■ Trecho para leitura
Por RFI
Publicada em 26/04/2021 às 15h13
A situação da saúde está piorando na Índia: a pandemia vive uma dinâmica exponencial em um país cuja população chega a 1,3 bilhão de pessoas. No domingo, as autoridades indianas anunciaram cerca de 350 mil novos casos, o que representa o quarto recorde consecutivo de infecções. No entanto, o primeiro-ministro Narendra Modi tem apenas uma prioridade em mente: vencer as eleições, estima Jean-Joseph Boillot, economista e especialista em Índia. Ele compara o premiê indiano ao presidente Jair Bolsonaro, ambos com péssimos resultados durante a pandemia.
A Índia soma 17 milhões de casos, quase 200.000 mortes, além de colapso em hospitais em várias cidades. Vários países se mobilizam para ajudar os indianos: Alemanha, Reino Unido, França, Estados Unidos. Londres e Paris prometeram "respiradores" artificiais. A União Europeia, através do Mecanismo Europeu de Proteção Civil, enviará equipas nos próximos dias ao país. Washington não prometeu o envio de vacinas diretamente, mas disse que enviará "componentes" para a sua produção.
Em meio a essa situação crítica, o país está no meio do ciclo eleitoral, quando serão eleitos governadores de cinco regiões, onde vivem 187,2 milhões de pessoas. Dada a dimensão do país, a votação é feita por etapas, por distritos, em dias distintos, concentrando-se em áreas limitadas tanto as forças de segurança como as autoridades eleitorais.

■ Verifique a compreensão
• a. No texto sobre a pandemia na Índia, quantos novos casos as autoridades indianas anunciaram no domingo?
• b. Enumere os países que, segundo o texto sobre a pandemia na Índia, se mobilizam para ajudar os indianos.
• c. Por favor, escreva a continuação do texto sobre a pandemia na Índia a partir da última frase apresentada.

■ Extrato de dados

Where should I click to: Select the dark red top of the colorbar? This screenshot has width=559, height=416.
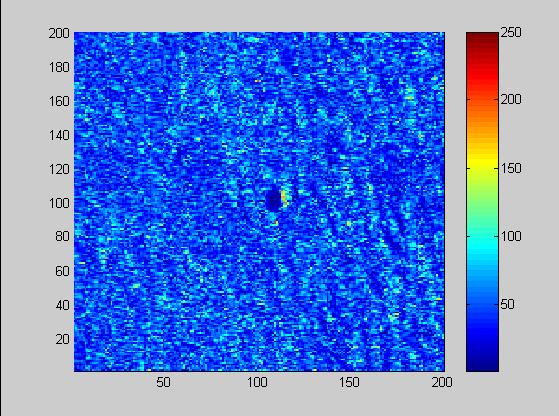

■ Respostas das tarefas
• a. Cerca de 350 mil novos casos.

• b. Alemanha, Reino Unido, França e Estados Unidos.

• c.
Segundo o economista e especialista em Índia, Jean-Joseph Boillot, a principal preocupação do primeiro-ministro, Narendra Modi, é a vitória de seu partido, o BJP, nessas eleições. "Desde o retorno à 'normalidade', Narendra Modi pensa em apenas uma coisa: eleições, eleições, eleições. Portanto, não houve preparação. Mesmo em termos de vacinação, estou muito surpreso ao descobrir que menos de 5% da população indiana recebeu as duas doses", diz Boillot.
"Para quem vem falando da 'diplomacia de vacinas' desde junho passado, isso é nojento para os indianos. Muitos dos meus amigos estão morrendo. Há pânico, há uma catástrofe cuja principal responsabilidade, como no Brasil de Jair Bolsonaro, está ligada, na Índia, a Narendra Modi e aos fundamentalistas nacionalistas hindus", avalia o economista francês.
Boillot afirma não saber se o regime hindu estaria à deriva. "De qualquer forma, é surpreendente que continuemos a considerar as estimativas oficiais, pois sabemos que o número de casos deve ser multiplicado por 30 para conhecermos os números reais. Em outras palavras, vários milhões de indianos, todos os dias, são atingidos por essa nova onda da pandemia. Sim, existe má gestão", calcula Boillot.
"Indignação nas redes sociais não significa descrédito eleitoral"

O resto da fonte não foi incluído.